**Exercise goal:** Work through the entries below and show every line in which "agent" is found.

··· Information supplied ···

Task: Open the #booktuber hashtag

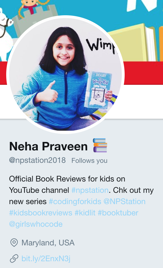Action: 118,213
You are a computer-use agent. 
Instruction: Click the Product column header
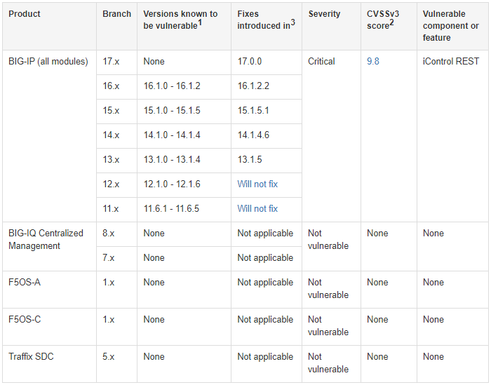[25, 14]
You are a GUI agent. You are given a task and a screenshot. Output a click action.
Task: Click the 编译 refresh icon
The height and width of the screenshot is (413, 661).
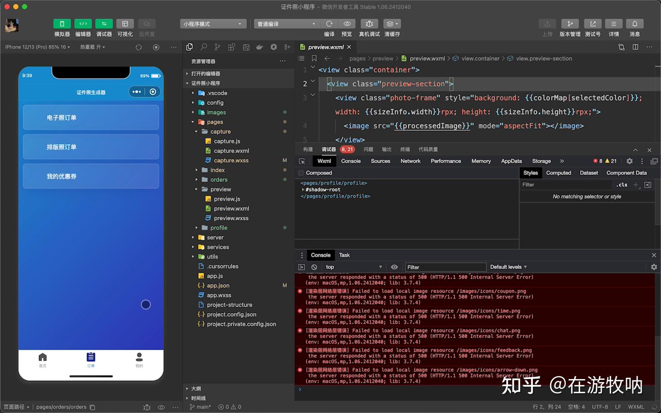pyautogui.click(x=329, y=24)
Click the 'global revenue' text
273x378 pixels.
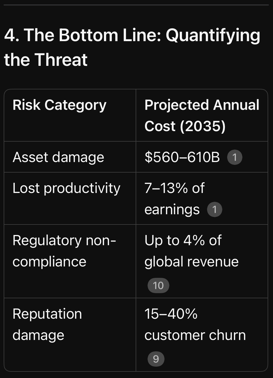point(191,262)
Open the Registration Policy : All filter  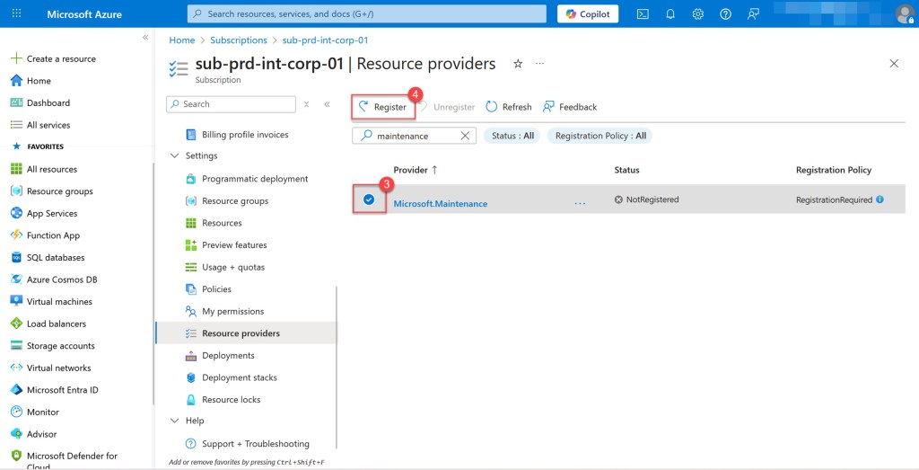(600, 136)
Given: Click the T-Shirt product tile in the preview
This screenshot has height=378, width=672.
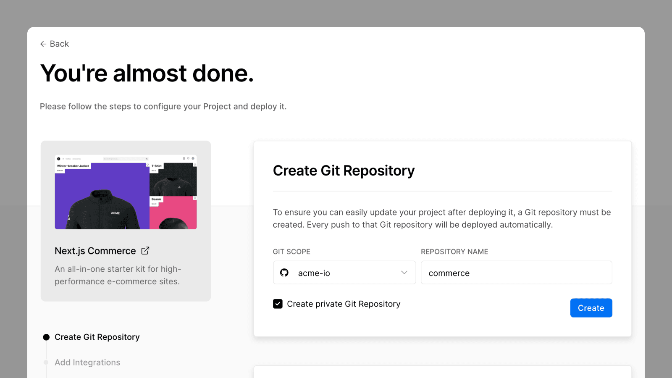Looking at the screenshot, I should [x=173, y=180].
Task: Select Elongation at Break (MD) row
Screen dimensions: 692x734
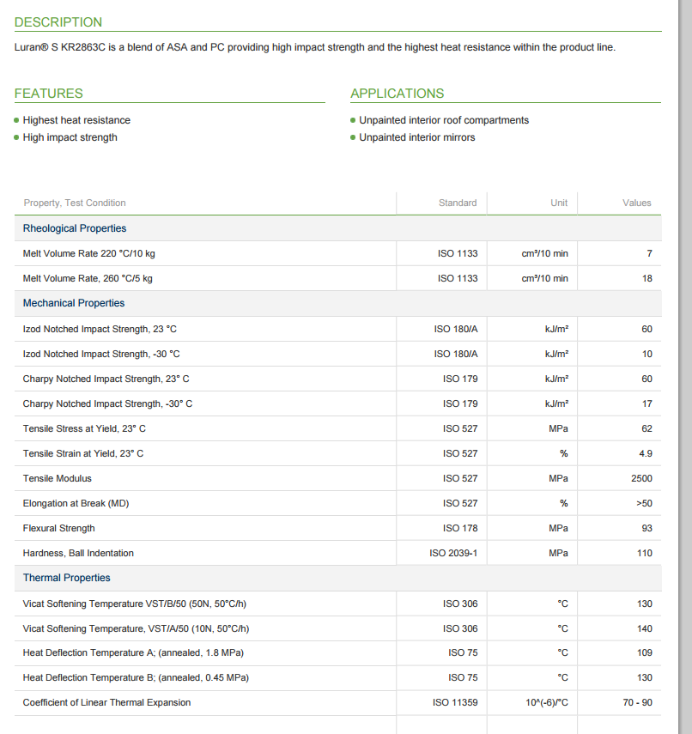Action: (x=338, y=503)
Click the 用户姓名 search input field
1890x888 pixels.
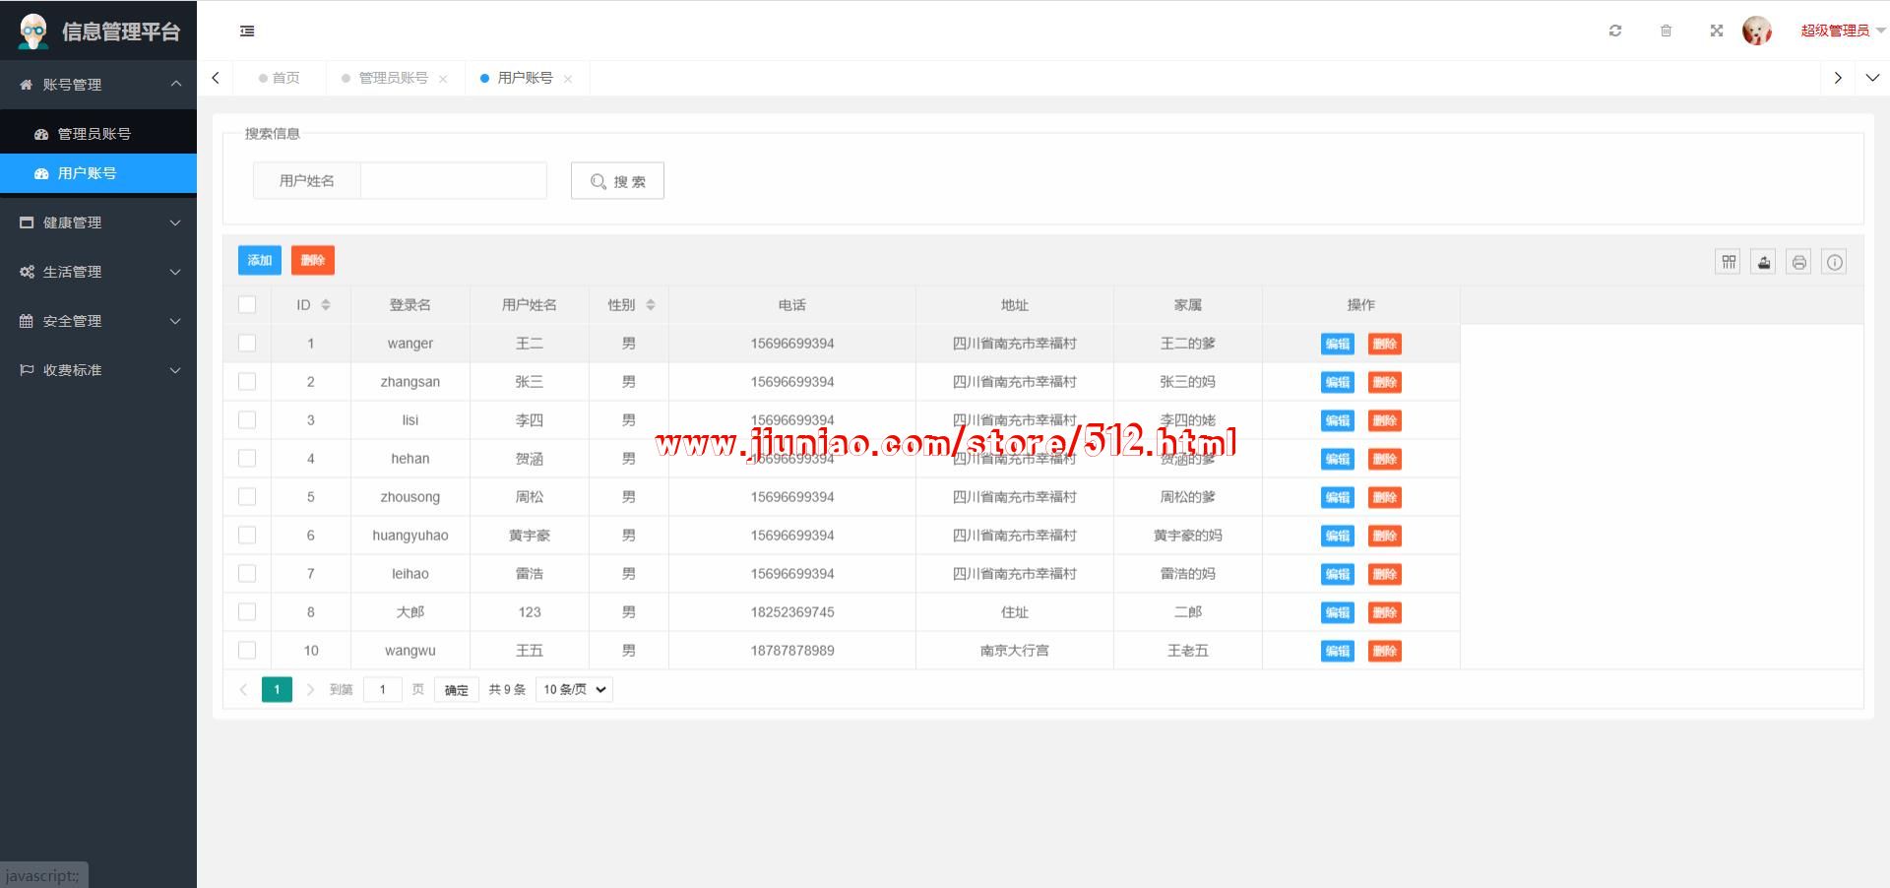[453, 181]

···

**Problem solution:**
You are a computer-use agent. 
You are a GUI agent. You are given a task and a screenshot. Output a click action.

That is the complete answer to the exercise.